The future of Build Back Better may hinge on whether Kyrsten Sinema supports Republican tax breaks for the wealthy and big corporations.


It’s hardly a secret that Sen. Joe Manchin was chiefly responsible for the demise of the Build Back Better package, at least in its most recent iteration. The conservative West Virginia Democrat has received considerable pushback from his party, and for good reason.

But as Democrats look ahead and wonder whether some form of the BBB legislation can be salvaged, Manchin poses an important challenge, but he’s not the only challenge. The Wall Street Journal reported this morning that when it comes to tax policy, the West Virginian is actually taking a fairly progressive stance — and it’s Democratic Sen. Kyrsten Sinema of Arizona who’s standing in the way.

In recent weeks, as Democrats’ efforts on the child-care, healthcare and climate package have remained stalled, Mr. Manchin (D., W.Va.) has repeatedly said the party should focus an updated version of the bill on increasing government revenue. Raising taxes enough to more than offset the bill’s spending would reduce the budget deficit and fight inflation, he said, addressing concerns that led him to oppose the House-passed package last year.

I realize that in many progressive circles, Manchin is seen as effectively a Republican, but most notably on taxes, the assessment isn’t true. The West Virginian is prepared to significantly roll back the Republicans’ Trump-era tax breaks — which Manchin voted against at the time — creating a higher corporate tax rate, a higher top marginal rate for the wealthy, a higher capital-gains rate, a higher rate on carried-interest income, and even raising the income threshold for taxes that fund Social Security from $147,000 to $400,000.

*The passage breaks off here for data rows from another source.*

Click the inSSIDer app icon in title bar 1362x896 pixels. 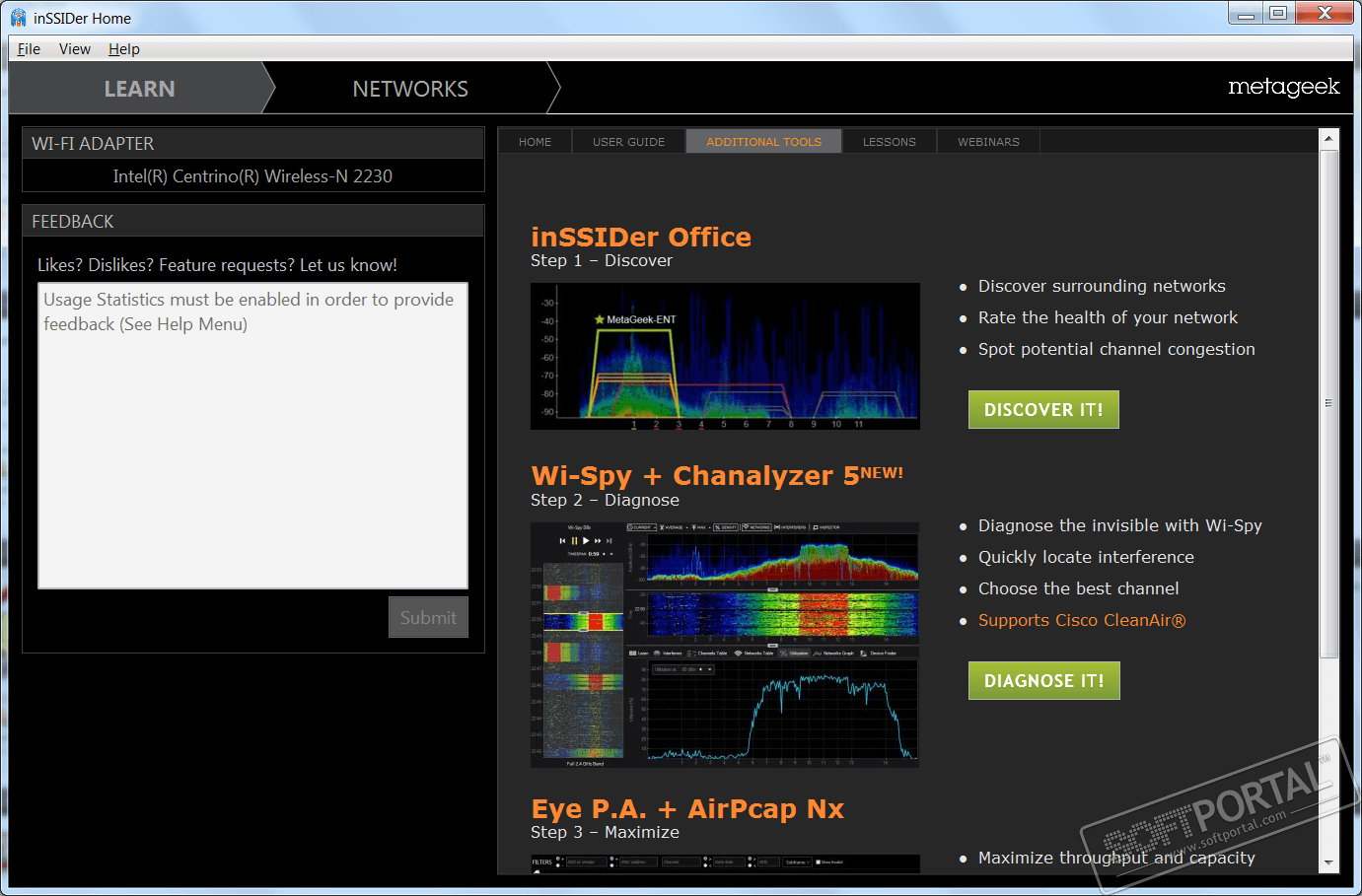point(18,18)
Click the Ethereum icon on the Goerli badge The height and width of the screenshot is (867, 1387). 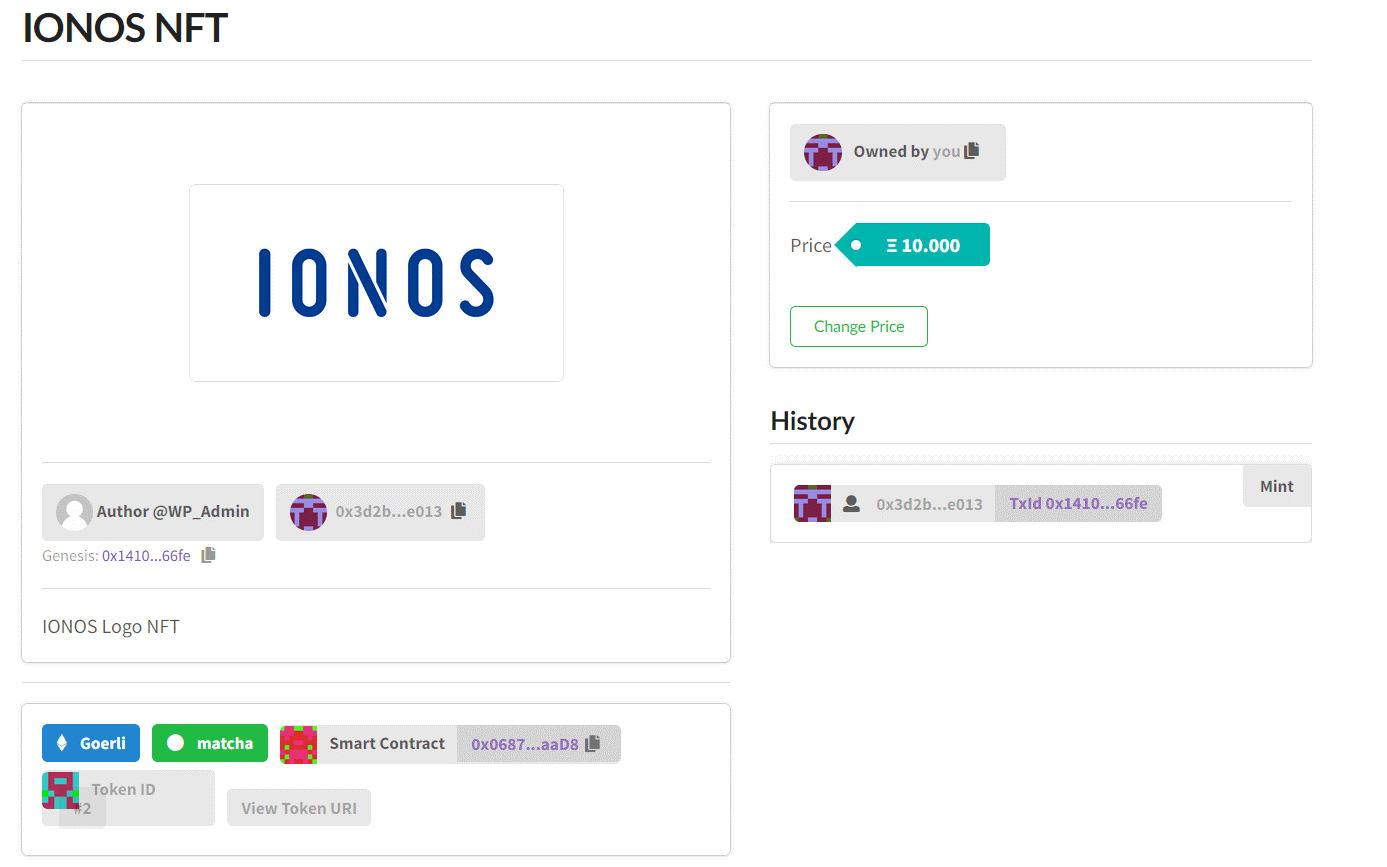62,743
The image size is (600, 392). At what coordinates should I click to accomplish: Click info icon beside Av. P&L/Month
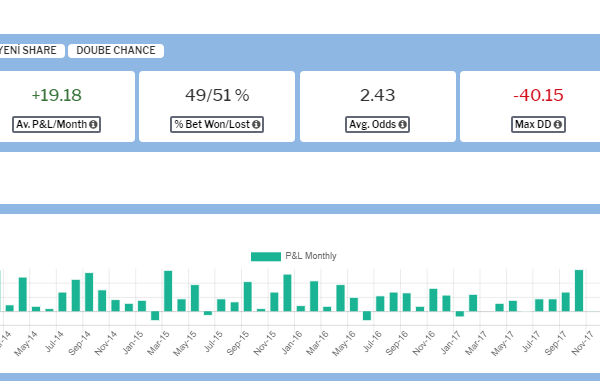click(x=93, y=124)
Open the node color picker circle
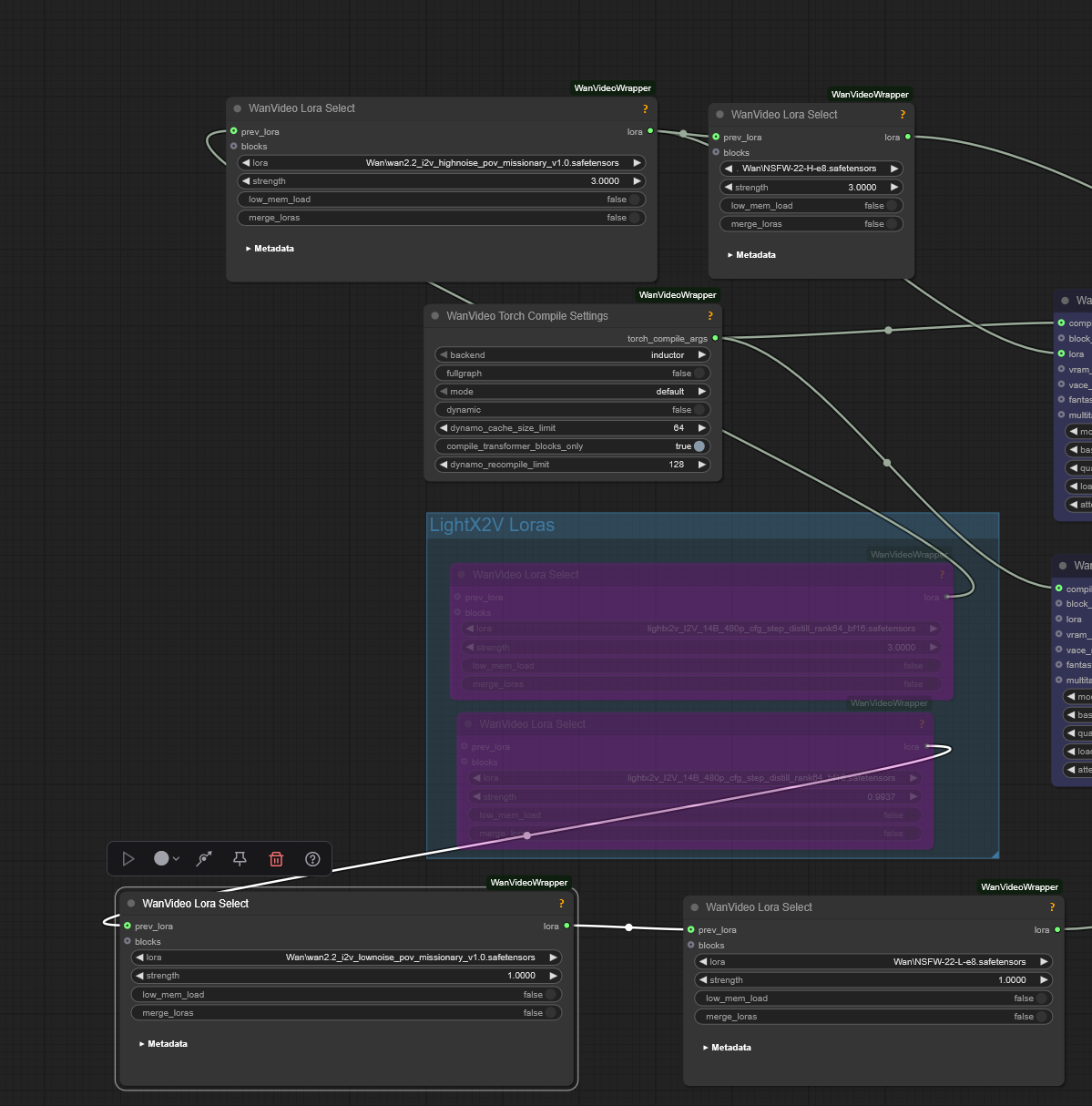Image resolution: width=1092 pixels, height=1106 pixels. click(162, 858)
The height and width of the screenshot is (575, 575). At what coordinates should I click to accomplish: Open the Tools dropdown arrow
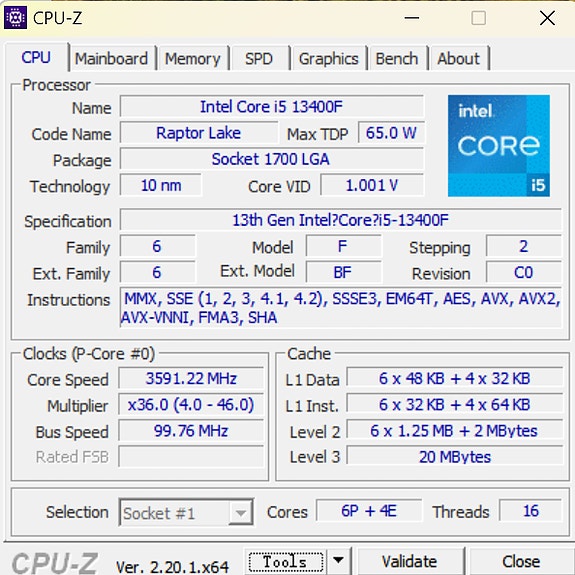click(x=338, y=560)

While Republicans hate each of these ideas with the heat of a thousand suns, all of this could be done through the budget reconciliation process, and each of these changes would enjoy broad support among congressional Democrats in both chambers.

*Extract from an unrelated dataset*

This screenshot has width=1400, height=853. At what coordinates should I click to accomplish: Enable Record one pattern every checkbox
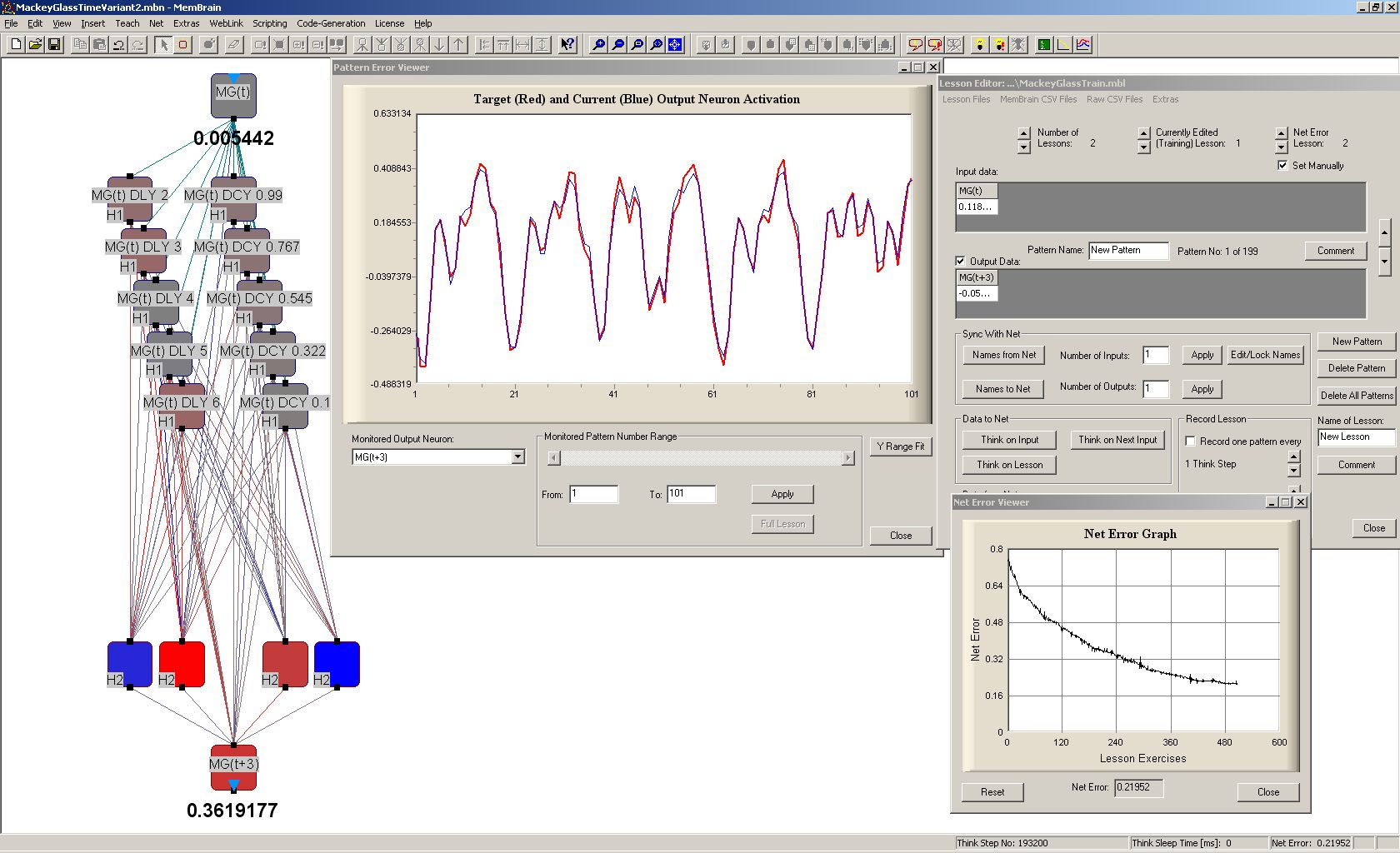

What’s more, by making these changes, policymakers would be able to make new domestic investments and reduce the deficit, which Manchin considers a priority.

Sen. Kyrsten Sinema and Sen. Joe Manchin catch and an elevator to go to the Senate Chamber to vote, after meeting in Sen. Manchin's hideaway for half an hour in the U.S. Capitol on September 30, 2021 in Washington, DC.
Sen. Kyrsten Sinema and Sen. Joe Manchin catch and an elevator to go to the Senate Chamber to vote pn September 30, 2021 in Washington, DC. Kent Nishimura / Los Angeles Times via Getty Images, file

So why don’t Democrats simply do this if the party’s most conservative member is already on board? Because Arizona's Sinema said months ago that she wouldn’t accept any higher rates on the wealthy or big corporations — and by all accounts, the Arizonan hasn’t changed her mind.

The result is two deeply strange dynamics unfolding simultaneously: Sinema is fighting to protect ineffective tax breaks she voted against five years ago, and Manchin is left to encourage one of his Democratic colleagues to be more liberal.

“I respect her and what her concerns may be, but I think basically our financial situation is getting worse, not better, so maybe we can take another look at it,” Manchin told the Wall Street Journal, referring to Sinema. “I would hope so.”

In case this isn’t obvious, if the Build Back Better agenda dies because Sinema was overly committed to protecting GOP tax breaks for the wealthy, her odds of winning a Democratic primary in 2024 will be poor.